> **Problem**
Locate each line in the records that contains the word "Task", and copy those lines.

> **Excerpted records**

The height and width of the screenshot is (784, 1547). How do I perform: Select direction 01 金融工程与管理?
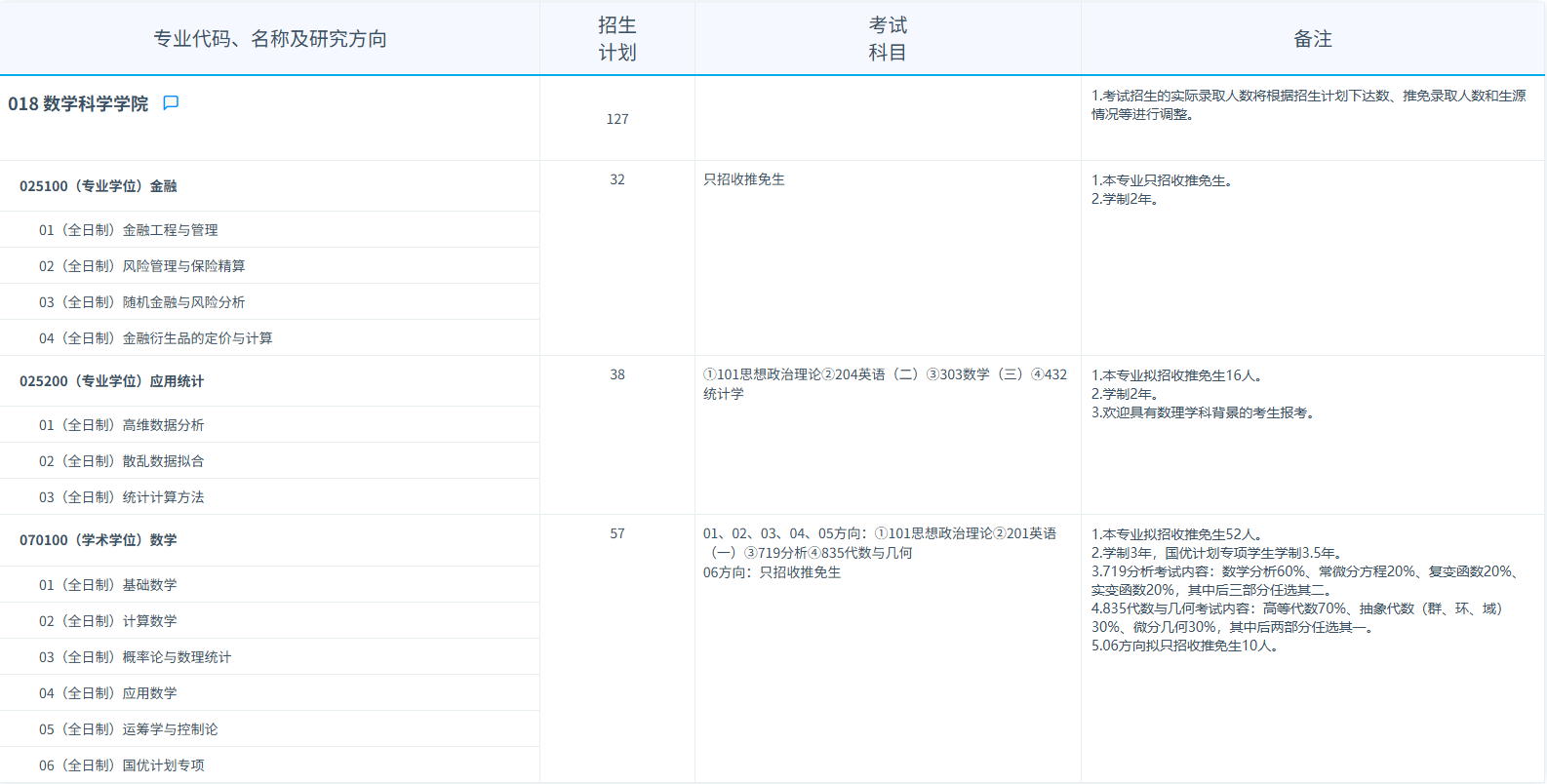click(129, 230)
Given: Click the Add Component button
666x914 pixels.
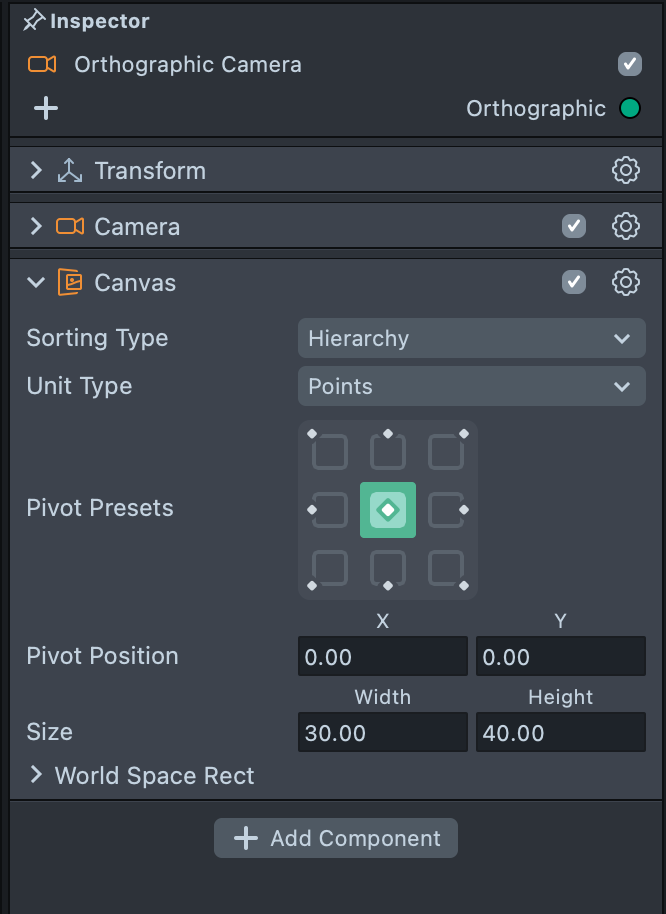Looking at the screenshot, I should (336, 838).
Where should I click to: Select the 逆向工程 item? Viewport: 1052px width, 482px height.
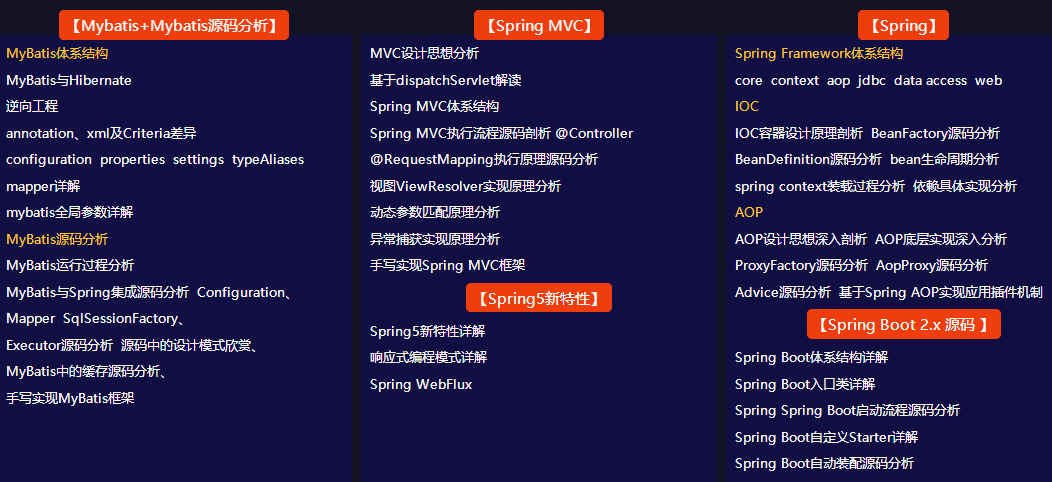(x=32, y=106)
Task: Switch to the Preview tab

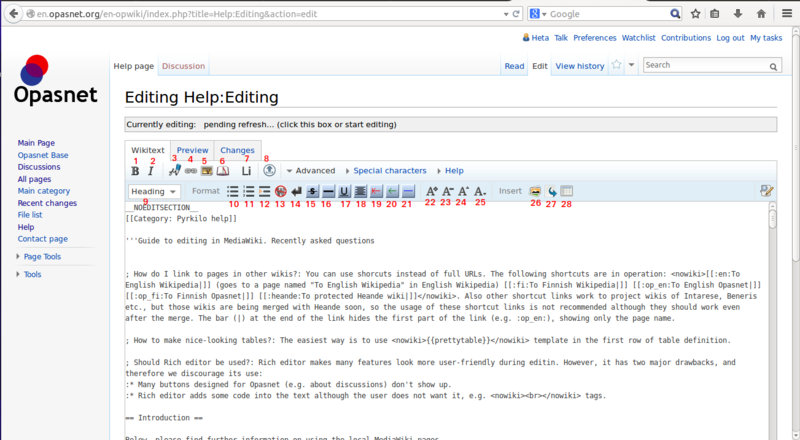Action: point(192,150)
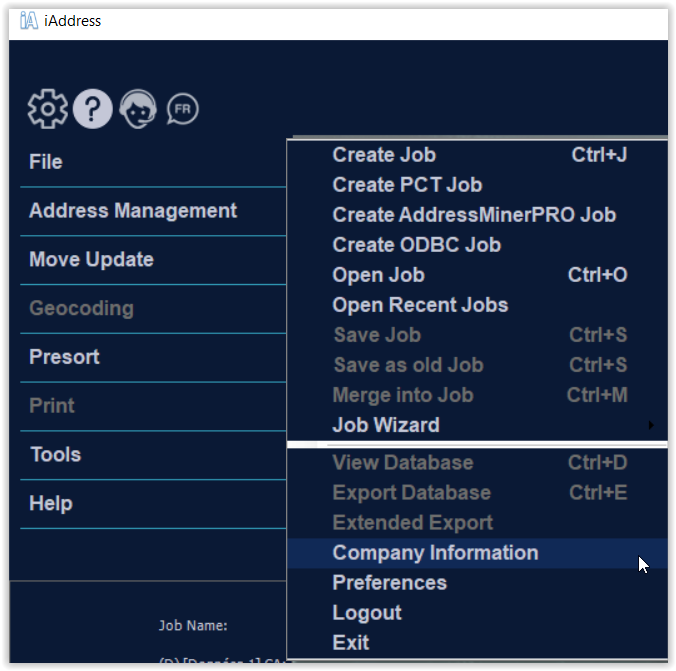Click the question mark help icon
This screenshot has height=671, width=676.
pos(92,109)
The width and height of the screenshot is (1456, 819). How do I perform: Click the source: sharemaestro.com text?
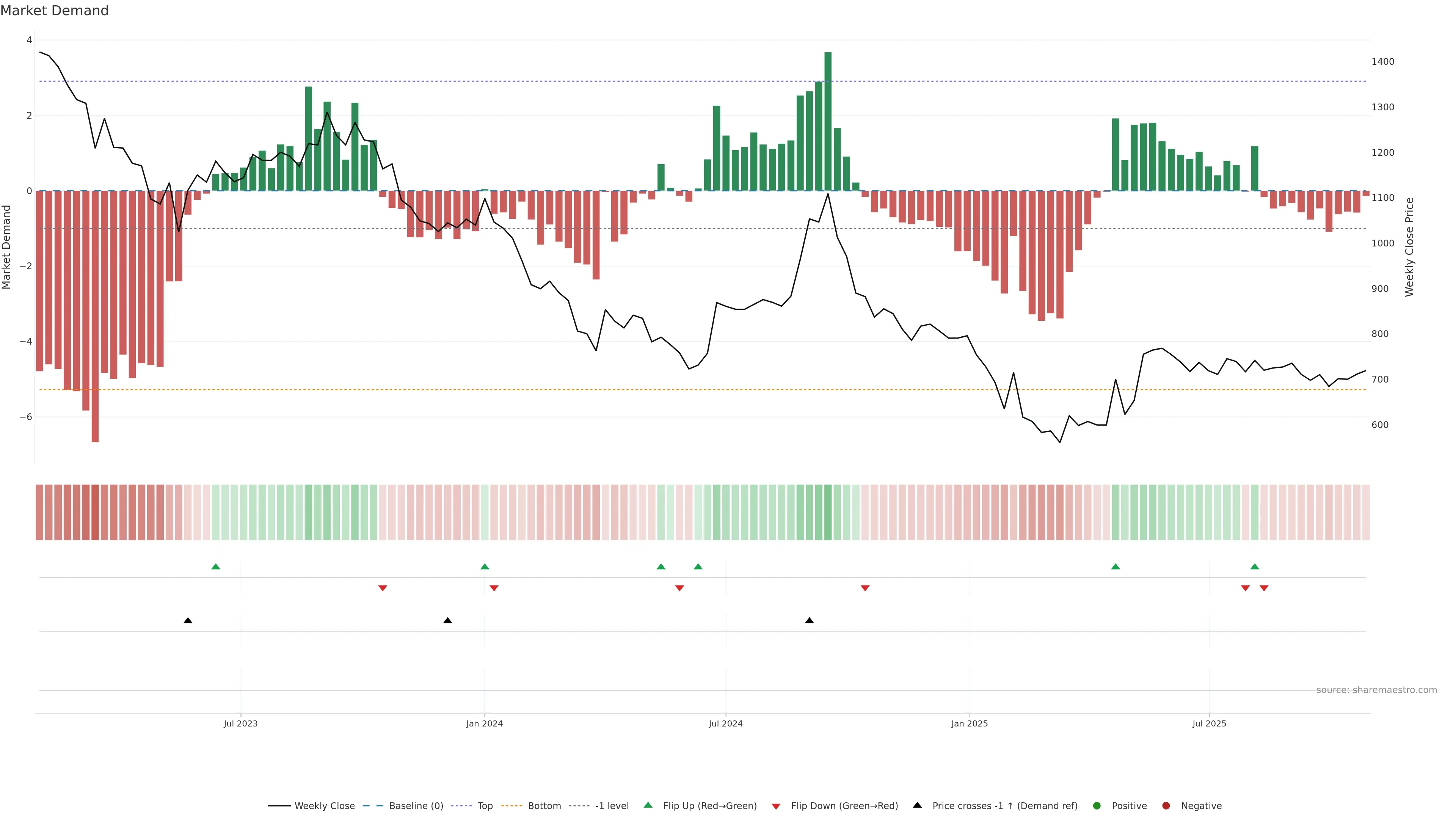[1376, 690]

---

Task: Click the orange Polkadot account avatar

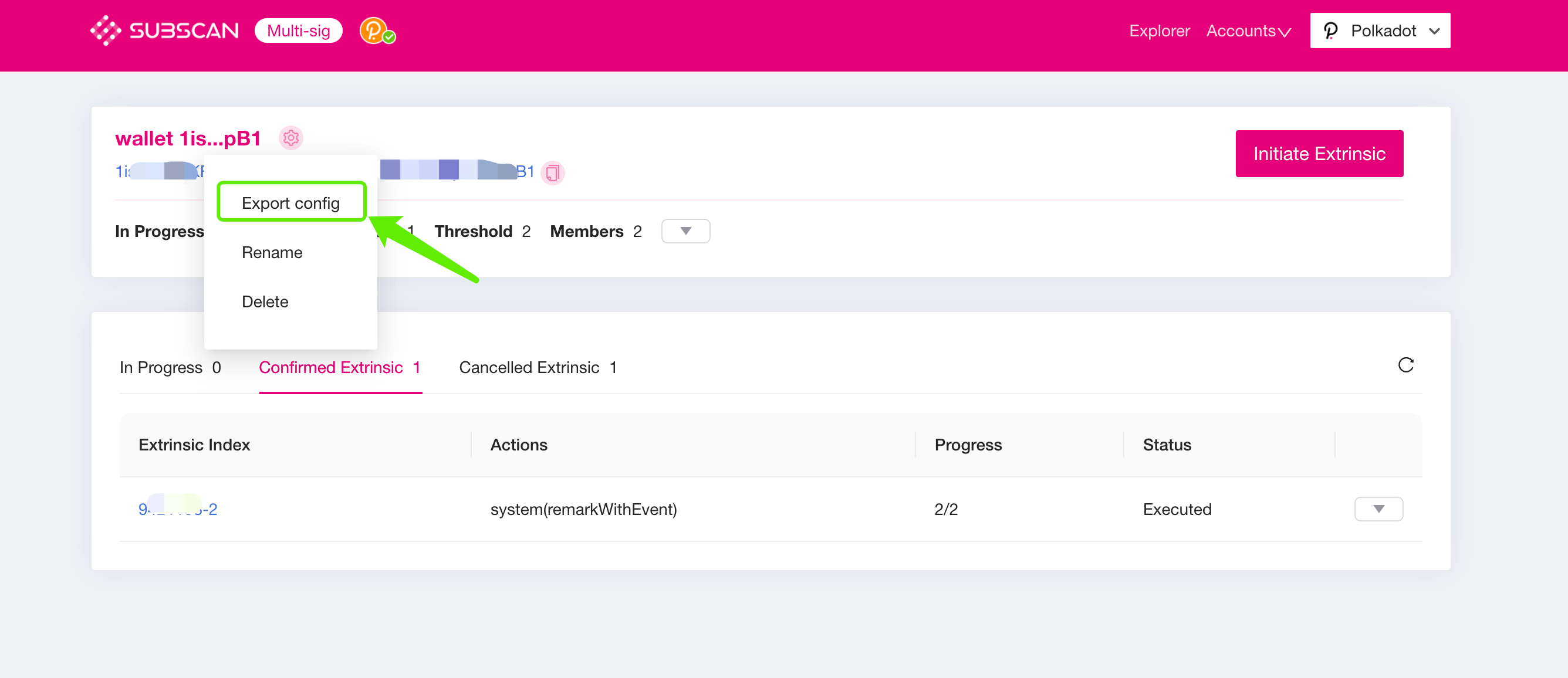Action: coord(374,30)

> **Solution to this problem**
Task: Switch to the Preview tab
Task: Click the orange Polkadot account avatar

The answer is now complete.